Little Projects has reached a preliminary agreement with an international hotel operator for the 278-room luxury hotel, but Mr Little declined to name the operator or the brand on Friday.
“We’ve got to sign a formalisation of the agreement with the operator,” he told The Australian Financial Review at an event to celebrate completion of his group’s Dux residential project in Melbourne’s Richmond.
The hotel is the first such project for Little Projects, which has expanded from its core focus on residential after becoming “very cautious” about the sector at a time when foreign sales are slowing and tighter credit conditions are pushing some developments to the brink of failure.
Little Projects paid strip club owner Peter Iwaniuk $28.6 million in October for the 1187-square-metre site with permit for a high-rise residential tower at 9-27 Downie Street. Last month, a block away on King Street, Rialto building co-owner Lorenz Grollo secured control of the entire notorious nightclub strip after a long-running campaign when it purchased the premises of the Inflation Nightclub from Mr Iwaniuk.

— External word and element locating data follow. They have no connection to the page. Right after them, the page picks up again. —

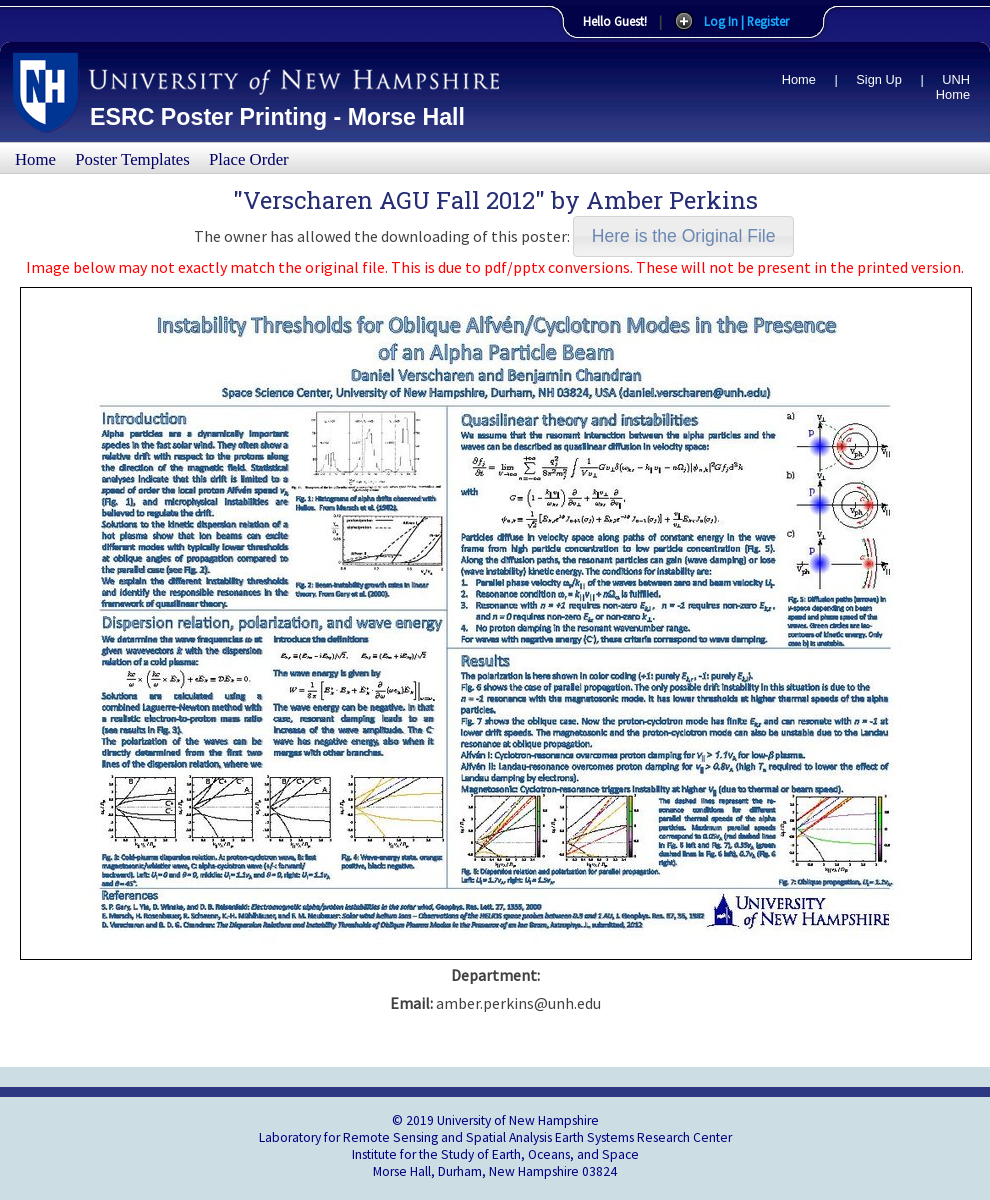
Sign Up (879, 79)
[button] (683, 236)
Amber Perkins (672, 200)
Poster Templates (132, 159)
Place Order (249, 159)
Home (799, 79)
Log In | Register (746, 21)
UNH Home (953, 87)
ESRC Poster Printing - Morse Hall (277, 117)
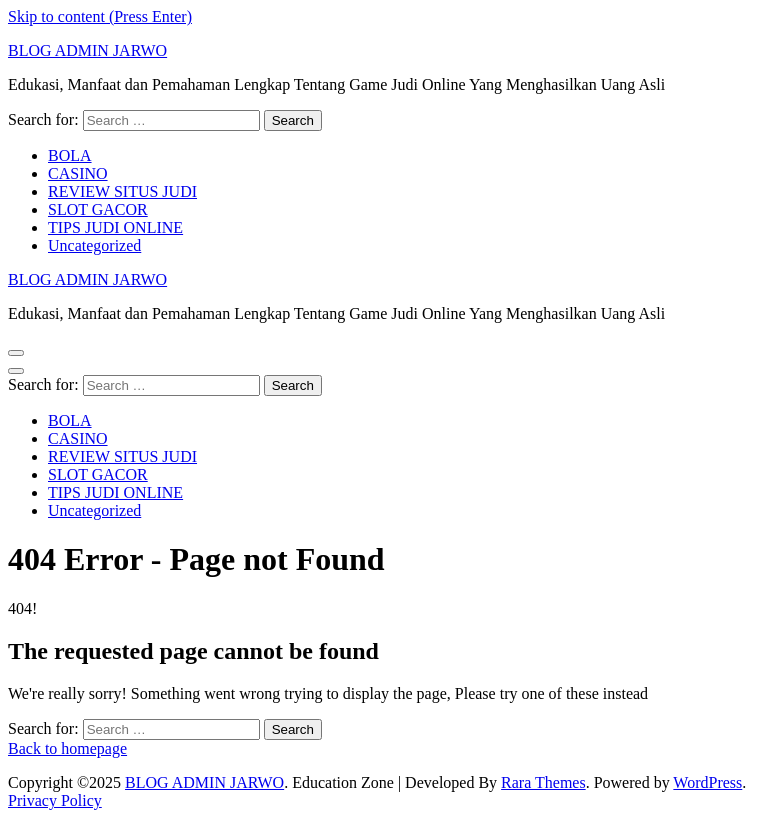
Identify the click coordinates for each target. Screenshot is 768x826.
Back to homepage (67, 748)
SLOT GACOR (98, 209)
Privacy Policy (55, 800)
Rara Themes (543, 782)
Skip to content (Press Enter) (100, 16)
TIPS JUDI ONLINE (115, 227)
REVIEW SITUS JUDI (122, 191)
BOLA (70, 155)
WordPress (707, 782)
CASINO (78, 173)
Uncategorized (94, 245)
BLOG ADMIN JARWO (87, 50)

Last week’s permit amendment allows Little Projects to change the development to hotel use, while keeping the current envelope. A two-storey warehouse currently sits on the site.
The slowing market for apartments – which has left more than one-quarter of apartments unsold in developer Fragrance’s nearby “Beyonce” tower – is hastening a trend away from residential in the Melbourne CBD that started in 2015 after overnight planning changes to density ratios prompted developers to look at other uses for sites.
The same has happened in Bankstown in Sydney’s south-west, where sites earmarked for apartments have also been put on the market.
Mr Little said the environment for residential development had changed sharply since he made the feasibility case for the Rothelowman-designed, 12-storey, 175-unit Dux project.
“We put the feaso together in the middle of what was a bull market,” he said. “It was an amazing time. Everyone was becoming a developer. This feaso stacked up really well.”
That was three and a half years ago, however.
“Today what happens with a development … you never know if it’s succeeded until all the settlements have happened,” Mr Little said.
The fully-sold Dux project, about 75 per cent sold to owner-occupiers, is due to settle in coming weeks.
The value of Melbourne units has flatlined over the past 12 months, figures from data provider CoreLogic earlier this month showed. Detached house values have fallen 0.6 per cent over the same time.
As part of its diversification, Little Projects is working on a student accommodation project in the Melbourne CBD. Mr Little declined to give any further details of it on Friday.
Earlier this month, his company said it had purchased a 28-hectare site in Cranbourne West in Melbourne’s outer south-east for $19.1 million. It will develop the site at the corner of Central Parkway and Paramount Boulevard into a mixed-use development in a partnership with advisory firm Pomeroy Pacific.